■ Task inputs:
<<<<
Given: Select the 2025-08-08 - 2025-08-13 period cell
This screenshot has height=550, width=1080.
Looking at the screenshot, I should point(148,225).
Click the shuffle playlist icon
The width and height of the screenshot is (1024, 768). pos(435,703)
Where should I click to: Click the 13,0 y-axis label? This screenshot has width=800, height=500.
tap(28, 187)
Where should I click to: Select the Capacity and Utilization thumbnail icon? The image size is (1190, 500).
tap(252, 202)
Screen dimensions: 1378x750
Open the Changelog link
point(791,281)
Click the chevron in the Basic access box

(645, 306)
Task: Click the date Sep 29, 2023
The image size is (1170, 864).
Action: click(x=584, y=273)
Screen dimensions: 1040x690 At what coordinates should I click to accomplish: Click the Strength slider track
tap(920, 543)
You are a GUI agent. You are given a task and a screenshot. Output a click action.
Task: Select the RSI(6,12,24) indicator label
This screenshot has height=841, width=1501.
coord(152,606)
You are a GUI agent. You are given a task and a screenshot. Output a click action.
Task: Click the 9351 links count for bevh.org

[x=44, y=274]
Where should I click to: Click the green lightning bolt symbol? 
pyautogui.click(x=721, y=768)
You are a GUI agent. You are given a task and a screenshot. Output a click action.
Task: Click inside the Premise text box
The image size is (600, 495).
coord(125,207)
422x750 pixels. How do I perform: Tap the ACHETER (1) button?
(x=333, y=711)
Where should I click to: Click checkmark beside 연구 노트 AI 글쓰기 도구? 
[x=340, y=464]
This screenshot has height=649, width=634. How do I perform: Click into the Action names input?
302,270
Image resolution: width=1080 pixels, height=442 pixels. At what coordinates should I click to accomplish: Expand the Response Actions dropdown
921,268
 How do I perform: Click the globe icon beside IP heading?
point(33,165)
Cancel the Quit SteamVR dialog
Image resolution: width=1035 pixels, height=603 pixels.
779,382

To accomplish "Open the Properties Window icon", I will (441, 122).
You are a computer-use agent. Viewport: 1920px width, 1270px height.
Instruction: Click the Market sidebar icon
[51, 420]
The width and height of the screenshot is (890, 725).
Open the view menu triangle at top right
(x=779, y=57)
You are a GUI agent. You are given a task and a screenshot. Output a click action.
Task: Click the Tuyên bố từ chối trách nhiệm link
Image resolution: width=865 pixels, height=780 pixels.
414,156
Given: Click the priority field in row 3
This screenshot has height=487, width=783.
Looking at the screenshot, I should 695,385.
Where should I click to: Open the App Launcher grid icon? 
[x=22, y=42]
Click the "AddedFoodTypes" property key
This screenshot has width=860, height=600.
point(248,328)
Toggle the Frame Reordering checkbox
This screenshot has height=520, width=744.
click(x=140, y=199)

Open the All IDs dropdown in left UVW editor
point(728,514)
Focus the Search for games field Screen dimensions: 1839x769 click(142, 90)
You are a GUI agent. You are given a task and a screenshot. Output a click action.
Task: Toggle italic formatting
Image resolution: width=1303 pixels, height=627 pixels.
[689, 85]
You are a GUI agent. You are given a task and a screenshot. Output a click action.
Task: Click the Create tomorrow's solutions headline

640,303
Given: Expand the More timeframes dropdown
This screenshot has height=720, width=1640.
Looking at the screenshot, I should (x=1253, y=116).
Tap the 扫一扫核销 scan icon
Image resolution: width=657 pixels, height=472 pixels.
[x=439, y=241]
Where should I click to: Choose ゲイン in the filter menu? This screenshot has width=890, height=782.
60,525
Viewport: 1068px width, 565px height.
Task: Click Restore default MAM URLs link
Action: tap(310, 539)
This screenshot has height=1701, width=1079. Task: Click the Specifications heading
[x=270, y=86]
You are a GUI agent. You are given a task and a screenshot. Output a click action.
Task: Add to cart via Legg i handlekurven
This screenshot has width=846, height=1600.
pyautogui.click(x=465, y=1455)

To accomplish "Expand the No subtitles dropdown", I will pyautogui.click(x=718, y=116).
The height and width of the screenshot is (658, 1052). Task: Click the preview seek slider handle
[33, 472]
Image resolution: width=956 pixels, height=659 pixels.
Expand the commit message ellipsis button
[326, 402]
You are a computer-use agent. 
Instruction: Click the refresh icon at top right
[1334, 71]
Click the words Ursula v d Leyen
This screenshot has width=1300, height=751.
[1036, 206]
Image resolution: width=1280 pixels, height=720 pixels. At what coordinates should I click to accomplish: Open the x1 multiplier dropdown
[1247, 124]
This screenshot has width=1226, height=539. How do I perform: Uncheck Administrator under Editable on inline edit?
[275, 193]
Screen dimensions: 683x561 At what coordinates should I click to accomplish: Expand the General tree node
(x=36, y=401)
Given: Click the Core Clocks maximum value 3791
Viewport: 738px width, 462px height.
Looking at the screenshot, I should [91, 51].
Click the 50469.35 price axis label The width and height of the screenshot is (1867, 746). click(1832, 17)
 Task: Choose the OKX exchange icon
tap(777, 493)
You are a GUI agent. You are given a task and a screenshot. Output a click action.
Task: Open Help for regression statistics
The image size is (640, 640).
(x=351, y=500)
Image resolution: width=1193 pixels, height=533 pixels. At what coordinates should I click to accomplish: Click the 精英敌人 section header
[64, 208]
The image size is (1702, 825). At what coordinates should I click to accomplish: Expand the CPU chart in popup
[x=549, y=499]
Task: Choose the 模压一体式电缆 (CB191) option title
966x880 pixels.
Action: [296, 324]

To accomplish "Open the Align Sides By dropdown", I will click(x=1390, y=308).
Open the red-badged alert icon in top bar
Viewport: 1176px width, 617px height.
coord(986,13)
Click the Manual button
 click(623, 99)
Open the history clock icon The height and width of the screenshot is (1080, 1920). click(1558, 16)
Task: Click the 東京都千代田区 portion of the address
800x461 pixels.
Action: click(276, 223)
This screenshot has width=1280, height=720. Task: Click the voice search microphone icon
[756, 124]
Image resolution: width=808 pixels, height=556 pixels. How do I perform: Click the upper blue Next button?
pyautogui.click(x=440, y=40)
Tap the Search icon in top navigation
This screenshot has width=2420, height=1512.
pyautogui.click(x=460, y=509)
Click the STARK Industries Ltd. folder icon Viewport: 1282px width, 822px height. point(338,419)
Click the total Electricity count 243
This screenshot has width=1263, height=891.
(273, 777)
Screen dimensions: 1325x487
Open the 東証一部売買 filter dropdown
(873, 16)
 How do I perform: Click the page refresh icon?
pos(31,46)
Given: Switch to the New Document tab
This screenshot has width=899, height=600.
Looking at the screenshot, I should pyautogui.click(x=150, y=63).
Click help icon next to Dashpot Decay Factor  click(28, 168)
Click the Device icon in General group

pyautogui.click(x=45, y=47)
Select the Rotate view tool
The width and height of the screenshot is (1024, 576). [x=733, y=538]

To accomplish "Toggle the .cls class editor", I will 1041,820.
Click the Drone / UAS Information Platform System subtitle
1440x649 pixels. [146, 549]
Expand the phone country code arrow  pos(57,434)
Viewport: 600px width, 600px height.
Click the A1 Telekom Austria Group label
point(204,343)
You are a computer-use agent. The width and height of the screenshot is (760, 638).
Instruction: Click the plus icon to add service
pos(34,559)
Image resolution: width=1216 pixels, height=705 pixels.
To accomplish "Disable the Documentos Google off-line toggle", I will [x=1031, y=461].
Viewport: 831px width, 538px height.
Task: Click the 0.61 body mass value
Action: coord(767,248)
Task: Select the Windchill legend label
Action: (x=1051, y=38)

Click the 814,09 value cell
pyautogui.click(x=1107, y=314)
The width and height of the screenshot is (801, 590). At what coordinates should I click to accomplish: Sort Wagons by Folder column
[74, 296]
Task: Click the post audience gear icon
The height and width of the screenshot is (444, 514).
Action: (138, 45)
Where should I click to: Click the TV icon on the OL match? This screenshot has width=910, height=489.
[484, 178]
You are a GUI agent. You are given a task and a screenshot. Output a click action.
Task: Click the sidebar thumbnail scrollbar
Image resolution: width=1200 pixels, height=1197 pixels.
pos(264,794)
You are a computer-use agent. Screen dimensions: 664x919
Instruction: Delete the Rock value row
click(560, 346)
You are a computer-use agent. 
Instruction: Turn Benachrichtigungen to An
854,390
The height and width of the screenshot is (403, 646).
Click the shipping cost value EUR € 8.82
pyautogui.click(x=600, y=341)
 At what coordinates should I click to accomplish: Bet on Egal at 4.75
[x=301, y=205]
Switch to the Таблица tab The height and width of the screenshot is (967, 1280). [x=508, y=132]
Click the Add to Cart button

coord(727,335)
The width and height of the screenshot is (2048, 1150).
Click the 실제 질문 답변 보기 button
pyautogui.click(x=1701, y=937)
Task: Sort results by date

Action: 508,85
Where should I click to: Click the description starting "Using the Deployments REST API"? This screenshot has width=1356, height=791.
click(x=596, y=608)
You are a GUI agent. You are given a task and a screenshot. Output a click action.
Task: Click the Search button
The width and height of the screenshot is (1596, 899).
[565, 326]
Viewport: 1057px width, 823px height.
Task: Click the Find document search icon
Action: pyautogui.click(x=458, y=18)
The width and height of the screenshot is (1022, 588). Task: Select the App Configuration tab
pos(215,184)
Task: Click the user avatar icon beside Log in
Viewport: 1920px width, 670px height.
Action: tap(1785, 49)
>>>>
Each line of the listing above that includes the word "computer" should be copied.

You are a computer-use agent. Viewport: 1920px width, 1270px height.
You are a computer-use agent. 
You are a computer-use agent. The width and height of the screenshot is (760, 638).
You are a computer-use agent. Screen dimensions: 664x919
You are a computer-use agent. 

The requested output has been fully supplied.